Gandhi Devi is goddess of harvest in this Andhra village

For decades, the villagers have been organising the Gandhamma festival before the beginning of farm operations every kharif season.
Mahatma Gandhi is the principal deity of the town of Kedaripuram
Mahatma Gandhi is the principal deity of the town of Kedaripuram

SRIKAKULAM: Every village has its own gram devata (community deity). So does the sleepy village of Kedaripuram in Palasa mandal, 70 km from the Srikakulam district headquarters. But the peculiarity is that the deity is not mythological, but Mahatma Gandhi. The Father of the Nation is also worshipped as a goddess here.

For decades, the villagers have been organising the Gandhamma festival before the beginning of farm operations every kharif season. The belief system has it that propitiating Gandhi ensures a bumper crop. Elders say their forebears started the ritual after Independence. But the festival has its roots in the era of the Inamdari system. The rulers had gifted 250 acres of land as inam to local landed gentlemen Parasuram Chaudary and Venkata Rama Chaudary, who used to make the farmers work the land and keep the harvest.

“Our elders, inspired by Mahatma Gandhi, then staged a satyagrah and got the land freed. A Gandhi Youth Association and a Gandhi-aided school were built in the villages,” says 65-year-old K Falguna Rao, sarpanch of Kedaripuram. But why Gandhi is a goddess here? “The villagers used to organise a festival before starting cultivation in the inam fields to showcase their unity against the Inamdars.
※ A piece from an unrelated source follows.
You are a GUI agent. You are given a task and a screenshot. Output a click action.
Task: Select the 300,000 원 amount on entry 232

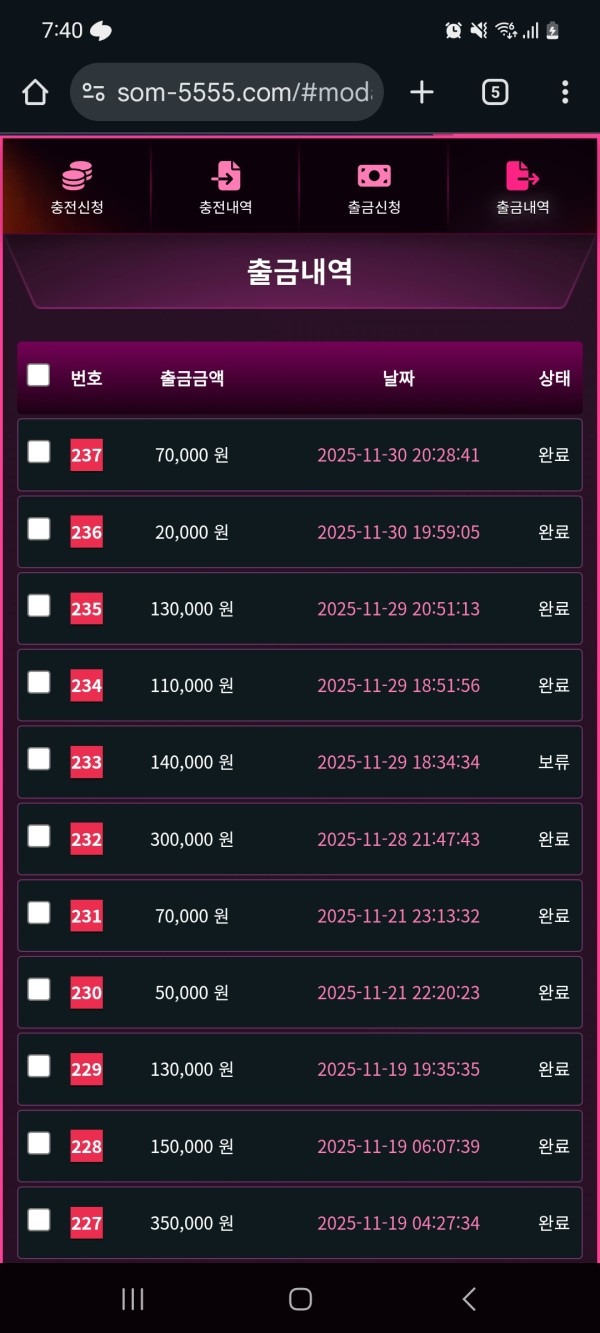tap(191, 839)
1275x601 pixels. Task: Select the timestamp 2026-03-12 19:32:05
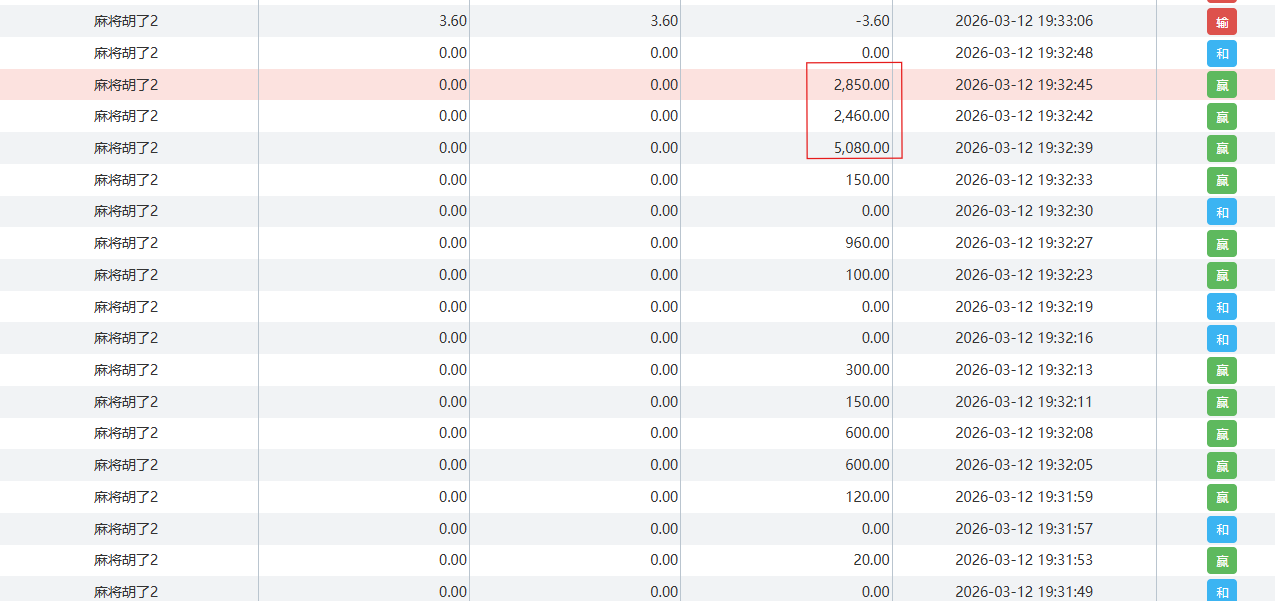(1024, 465)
Villagers in north coastal Andhra usually worship goddesses before beginning farm operations. So we consider Mahatma Gandhi as a goddess who blesses us with bumper yields. Thus we named the festival the Gandhamma Sambaram,” says Falguna Rao. As part of the festival, which is observed on a Thursday two weeks after the Jagannath Rath Yatra, the villagers take out a procession with a plateful of fruits and sweets, and turmeric water on their heads. The procession ends with a puja performed to a photo of Gandhi. Traditional songs and dances are performed. And then the villagers distribute prasadam, marking the end of the festival. “Not only at Kedaripuram, but the nearby villages of Ganguwada and Edurapalli also follow the same rituals,” says P Appala Naidu, a resident of Kedaripuram.